巻頭企画 天馬空を行く

タレント 矢部 美穂

矢部 美穂
MIHO YABE

北海道恵庭市出身。1992年、学研主催のコンテスト、「New MOMOCO CLUB」で応募者およそ1万2000人の中からグランプリを受賞。それを契機に16歳で上京して芸能界へ。以降、雑誌やグラビアで活躍後、バラエティ番組でテレビデビュー。現在はテレビ、ドラマ、舞台、写真集などで幅広く活動中。2020年、芸名を再び本名の「矢部美穂」に改名した。
 
 
 
 

弊誌経営者インタビューのゲストインタビュアーの中で、最多の対談回数を誇るタレントの矢部美穂さん。その総数は1536社(2020年9月号分取材まで)。創刊間もない頃から現在に至るまで、謙虚で真摯な姿勢でインタビュアーを務めてくださっている矢部さんに、思い出を振り返ってもらった。

 


 

本業に生かせる鋭い質問力

矢部美穂さんが初めてゲストインタビュアーを務めてくださるようになったのは、2007年7月号。遡ること13年前である。始めたきっかけを聞いた。
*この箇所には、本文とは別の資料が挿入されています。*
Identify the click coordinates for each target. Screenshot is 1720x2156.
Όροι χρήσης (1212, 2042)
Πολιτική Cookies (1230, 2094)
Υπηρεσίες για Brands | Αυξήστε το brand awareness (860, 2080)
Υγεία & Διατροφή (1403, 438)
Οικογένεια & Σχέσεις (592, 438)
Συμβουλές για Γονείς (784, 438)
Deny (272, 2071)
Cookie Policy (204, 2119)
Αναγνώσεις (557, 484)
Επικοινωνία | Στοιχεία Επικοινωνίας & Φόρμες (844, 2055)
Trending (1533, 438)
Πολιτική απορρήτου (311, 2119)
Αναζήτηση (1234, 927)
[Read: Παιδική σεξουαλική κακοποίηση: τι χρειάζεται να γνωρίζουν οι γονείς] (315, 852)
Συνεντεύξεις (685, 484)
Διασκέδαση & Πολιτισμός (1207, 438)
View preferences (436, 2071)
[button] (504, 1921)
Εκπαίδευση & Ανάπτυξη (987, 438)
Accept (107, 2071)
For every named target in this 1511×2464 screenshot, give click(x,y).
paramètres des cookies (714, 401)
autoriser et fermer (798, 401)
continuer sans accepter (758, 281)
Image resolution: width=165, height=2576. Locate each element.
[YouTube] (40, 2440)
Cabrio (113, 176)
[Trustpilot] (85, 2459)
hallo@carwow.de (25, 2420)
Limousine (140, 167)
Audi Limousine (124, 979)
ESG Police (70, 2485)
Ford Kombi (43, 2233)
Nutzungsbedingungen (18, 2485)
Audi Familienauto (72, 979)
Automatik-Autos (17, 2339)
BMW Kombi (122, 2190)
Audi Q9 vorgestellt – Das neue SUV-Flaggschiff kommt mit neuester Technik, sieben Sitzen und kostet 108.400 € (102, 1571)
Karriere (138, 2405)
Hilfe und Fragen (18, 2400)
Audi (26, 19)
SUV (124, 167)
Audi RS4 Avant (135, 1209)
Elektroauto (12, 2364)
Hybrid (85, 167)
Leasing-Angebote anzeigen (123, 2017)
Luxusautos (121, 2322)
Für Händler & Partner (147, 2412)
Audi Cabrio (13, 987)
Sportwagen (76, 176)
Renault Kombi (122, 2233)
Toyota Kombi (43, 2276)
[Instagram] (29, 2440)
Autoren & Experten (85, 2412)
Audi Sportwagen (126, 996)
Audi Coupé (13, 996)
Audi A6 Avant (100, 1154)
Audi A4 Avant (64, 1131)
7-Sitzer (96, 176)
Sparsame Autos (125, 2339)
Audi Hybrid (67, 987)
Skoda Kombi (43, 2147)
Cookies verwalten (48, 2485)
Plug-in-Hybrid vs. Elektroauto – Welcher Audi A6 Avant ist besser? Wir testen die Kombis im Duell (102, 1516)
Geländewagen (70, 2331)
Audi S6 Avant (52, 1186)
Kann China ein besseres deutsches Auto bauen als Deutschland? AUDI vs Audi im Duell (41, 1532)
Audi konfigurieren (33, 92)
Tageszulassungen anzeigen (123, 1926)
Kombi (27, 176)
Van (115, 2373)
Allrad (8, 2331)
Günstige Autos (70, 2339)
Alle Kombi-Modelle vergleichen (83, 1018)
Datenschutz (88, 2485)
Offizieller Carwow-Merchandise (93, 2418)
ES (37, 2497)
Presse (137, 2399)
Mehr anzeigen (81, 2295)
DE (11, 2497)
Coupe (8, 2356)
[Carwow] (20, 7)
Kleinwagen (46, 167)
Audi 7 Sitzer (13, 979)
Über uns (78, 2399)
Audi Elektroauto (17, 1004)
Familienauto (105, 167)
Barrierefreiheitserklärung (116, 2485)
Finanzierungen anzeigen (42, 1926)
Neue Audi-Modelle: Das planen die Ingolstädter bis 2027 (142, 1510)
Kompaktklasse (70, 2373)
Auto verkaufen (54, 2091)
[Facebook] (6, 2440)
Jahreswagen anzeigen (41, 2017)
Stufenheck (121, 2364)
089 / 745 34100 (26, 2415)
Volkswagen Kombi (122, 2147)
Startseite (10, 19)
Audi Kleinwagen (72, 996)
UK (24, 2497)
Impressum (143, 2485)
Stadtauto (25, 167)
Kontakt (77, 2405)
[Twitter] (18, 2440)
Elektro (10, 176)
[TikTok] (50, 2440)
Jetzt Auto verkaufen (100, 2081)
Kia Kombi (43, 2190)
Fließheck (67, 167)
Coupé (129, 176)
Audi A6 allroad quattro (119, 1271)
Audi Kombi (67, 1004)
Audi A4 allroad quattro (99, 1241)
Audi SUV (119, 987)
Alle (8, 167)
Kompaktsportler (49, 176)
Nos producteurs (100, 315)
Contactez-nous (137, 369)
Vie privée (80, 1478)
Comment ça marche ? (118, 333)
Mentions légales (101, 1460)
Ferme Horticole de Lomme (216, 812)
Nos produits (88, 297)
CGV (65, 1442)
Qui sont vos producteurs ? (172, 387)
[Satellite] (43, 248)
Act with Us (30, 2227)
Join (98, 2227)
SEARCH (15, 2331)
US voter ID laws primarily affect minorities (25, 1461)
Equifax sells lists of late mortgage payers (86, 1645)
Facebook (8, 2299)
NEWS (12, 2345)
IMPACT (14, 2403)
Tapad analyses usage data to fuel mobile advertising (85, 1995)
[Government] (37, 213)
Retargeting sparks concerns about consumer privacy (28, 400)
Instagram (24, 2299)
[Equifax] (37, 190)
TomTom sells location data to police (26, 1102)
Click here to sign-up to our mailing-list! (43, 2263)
「もともとは、以前所属していた事務所のマネージャーの紹介で始まったお仕事でした。当時の私は20代。バー『YABEKE』を手がける前でしたので、経営者の肩書はなかった頃でした。芸能を生業にしている中で、インタビューされることはあっても、他人にインタビューを行う機会というのは、それまではなかったです。ましてや、企業にうかがって社長さんと対談した経験もありません。それもあってか、初回のときに『記者が進行管理をしっかり行うので、どうぞ安心してください』と言われたことを覚えています。今となっては、積極的に自分から質問することができますけれど、慣れるまでには時間がかかりました。
 それ以来、経営者の方々の貴重なお話を生で聞くことができて、すごく良い経験をさせてもらっています。何よりも、同行する記者の方と経営者さんのやり取りを聞いていると、『なるほど。こういう質問の切り出し方があるのか』と学ぶことが多いんです。そうして経験を積む中で相手への質問の仕方や言葉選びが鍛えられました。そしてその経験が、芸能活動にも大いに役立っています。例えば、ロケで温泉宿に行ったとき、女将さんや従業員さんとスムーズな会話運びができるようになりましたからね」

同じ経営者として

矢部さんは2010年に、世田谷区・池尻大橋にバー「YABEKE」をオープンさせた。経営者になってからは、より自分自身の言葉に説得力を持たせるようになったそうだ。数多くの経営者と対談を行ってきた中で、その後に経営者と交流が生まれることもあったという。さまざまな思い出話を聞かせてもらった。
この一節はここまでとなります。